This year’s filing deadline for candidates running for Congress in Ohio was Dec. 20, 2023.
Seventy candidates are running for Ohio’s 15 U.S. House districts, including 28 Democrats and 42 Republicans. That’s 4.7 candidates per district, the most since 2018. In 2022, the first election after the number of Congressional districts in Ohio decreased from 16 to 15 following the 2020 census, 4.5 candidates ran.
In 2020, when the state still had 16 Congressional districts, 4.2 candidates filed per district. In 2018, 5.1 candidates filed.
Here are some other highlights from this year’s filings:
- The total number of candidates running for the U.S. House in 2024 is also higher than any other year this decade besides 2018, when 82 candidates ran.
- Two districts—the 2nd and the 6th—are open, meaning no incumbents are running. That’s more than in 2022, when only one district was open, and 2020, when none were.
- Rep. Bill Johnson (R), the incumbent in the 6th District, resigned on Jan. 21 to assume the presidency of Youngstown State University. A special election to fill Johnson’s seat will take place on June 11.
- Rep. Brad Wenstrup (R), the incumbent in the 2nd district, is retiring from public office.
- Eleven candidates—one Democrat and 10 Republicans—are running to replace Wenstrup in the 2nd District, the most candidates running in a district this year.

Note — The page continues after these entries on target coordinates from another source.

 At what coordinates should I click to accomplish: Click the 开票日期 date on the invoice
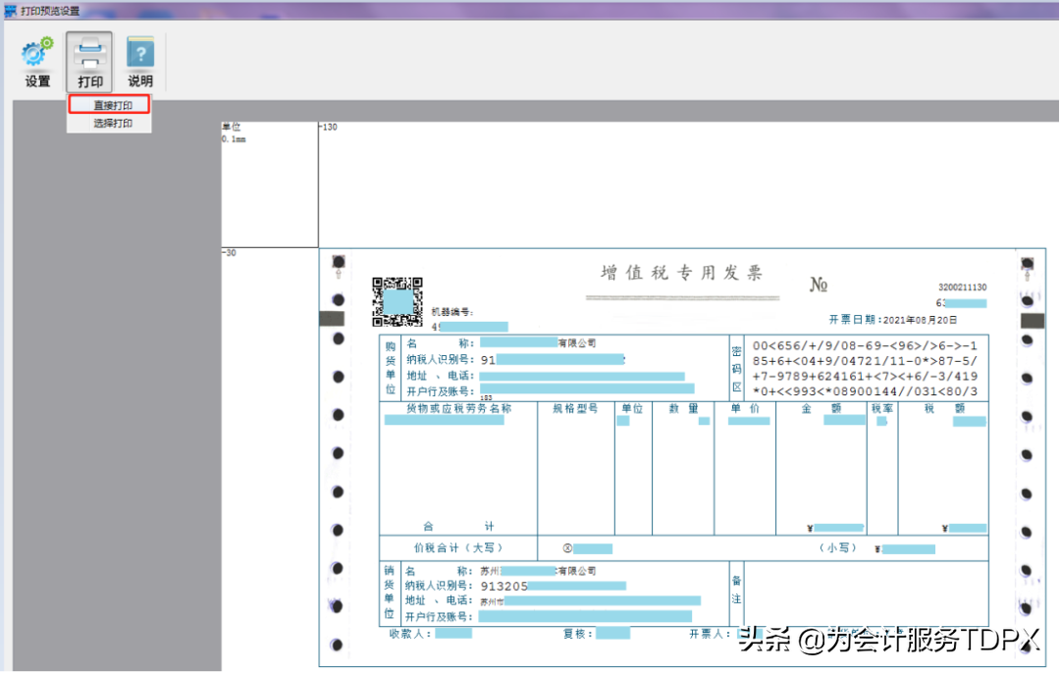click(893, 320)
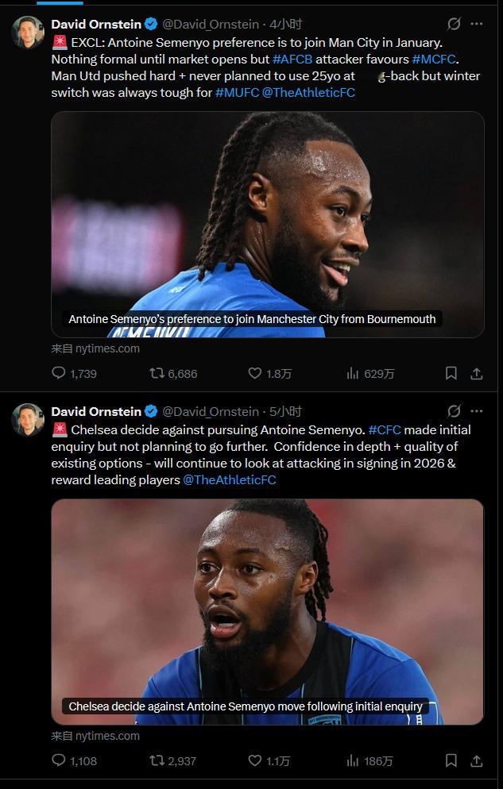
Task: Reply to the Man City Semenyo tweet
Action: tap(74, 373)
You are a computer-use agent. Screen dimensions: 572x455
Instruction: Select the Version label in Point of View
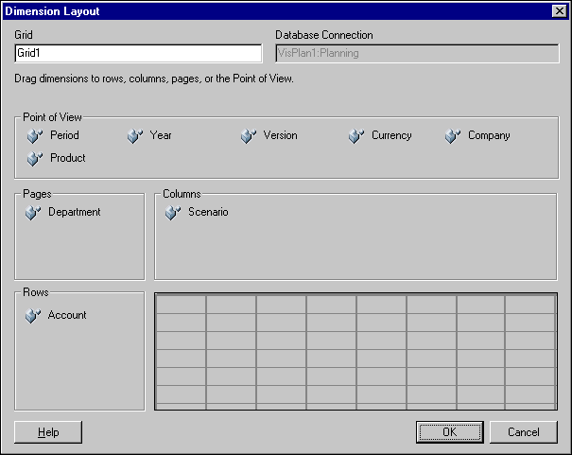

- Fourteen primaries—six Democratic and eight Republican—are contested this year. That’s the fewest contested primaries since 2016, when 10 were. Between 2014 and 2022, an average of 17 primaries were contested.
- Three incumbents are facing primary challengers this year, a decade-low. The three incumbents—Reps. Bob Latta (5th), Warren Davidson (8th), and David Joyce (14th)—are Republican.
- Democratic and Republican candidates filed to run in all districts, meaning none are guaranteed to either party.
Ohio, alongside Illinois, is one of two states holding primaries on March 19.
In Ohio, the candidate with the highest number of votes wins the primary, even if they did not win an outright majority of votes cast.